Document section =
Three Things – Because Sandra said so…

Clearly, I’m not Sandra Moran. Nor do I play one on TV. I am, however, a concerned third party who is capable of publishing a post for her because my internet loves me at the moment and hers doesn’t love her.

As a “woman of a certain age,” it recently occurred to me that my life is more than likely half over. Granted, there’s an outside chance that I will reach the 100 mark, but realistically, I probably won’t. Please understand, I’m not being morbid. Nor am I bemoaning the fact that I’m aging because you couldn’t pay me to be in my angsty 20s again. (It was non-stop Melissa Etheridge medley.)

I like being comfortable in my own skin. But the perspective has caused me to really examine what I want to do with the second half of my life. I’ve started to think about what I want to leave behind as a legacy. I didn’t procreate, so my reputation, my work as a teacher (and as a writer), and the impact I’ve had on others is really all that will remain when I’m gone. The onus lies with me to make that as meaningful as possible – which brings me to the point of this month’s blog.

What do we, as writers, want our contribution to be to future generations? What do we want to tell them about who we were and what was important to us personally, politically, and culturally?

Last month at the Golden Crown Literary Society’s annual conference in New Orleans, Marianne K. Martin (Bywater Books) and I facilitated a Master Class on the past, present, and future of lesbian literature. The first part of the class examined, by decade, the history of the genre beginning with the 1920s and the 1928 publication of Radclyffe Hall’s “The Well of Loneliness.” Then, as placeholders within each decade, we looked at works that we felt embodied the socio-political dynamic of the time and how that, in turn, shaped the authors’ world view and was reflected in their work.

The books we discussed* (particularly up through the 1990s) were classics. Our criteria for determining these were books that were profoundly moving to the reader, were re-read multiple times and that, with each reading, provided something new. These were also books that were politically or culturally significant and helped readers define themselves, their generation, and their experiences. They contained broad universal messages and were often part of a larger canon of work.

Choosing authors and novels was an interesting (and telling) exercise because it became very clear that our literature for each time period was a reflection of our place within the larger whole. For example, we see it go from clandestine (in the first part of the century), to classical (in the 1950s and early 60s), to consciousness-raising in the 1960s and 70s.

Provided material =

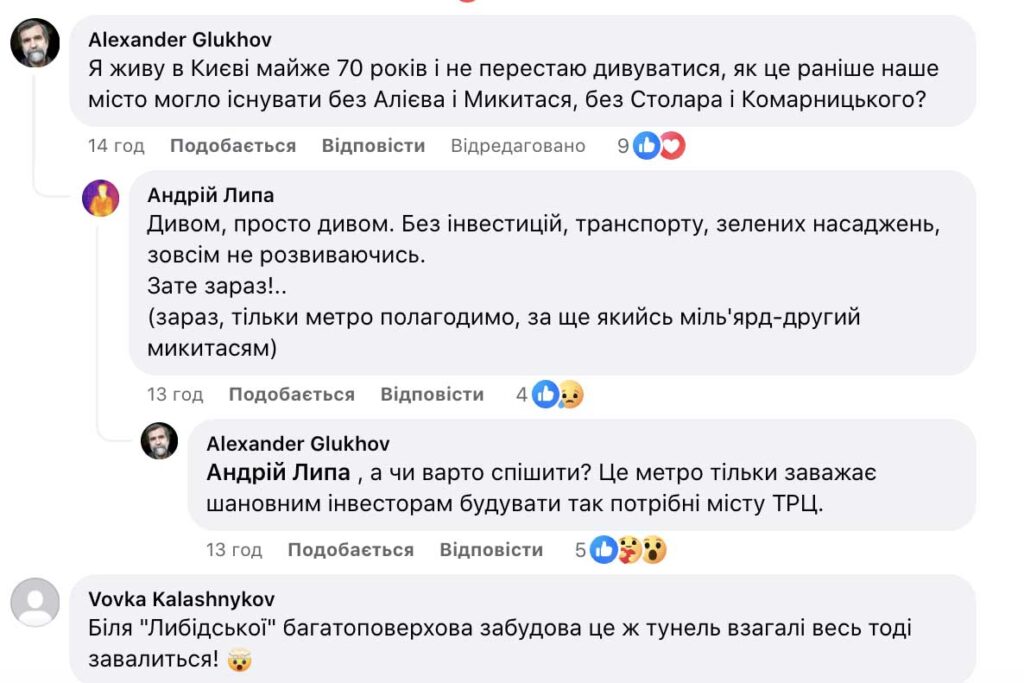
Task: Like Андрій Липа's comment
Action: (x=291, y=395)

Goal = Write out the blog post on leaving a legacy word for word, from "Three Things –" up to and including "doesn’t love her.".

Written reply =
Three Things – Because Sandra said so…

Clearly, I’m not Sandra Moran. Nor do I play one on TV. I am, however, a concerned third party who is capable of publishing a post for her because my internet loves me at the moment and hers doesn’t love her.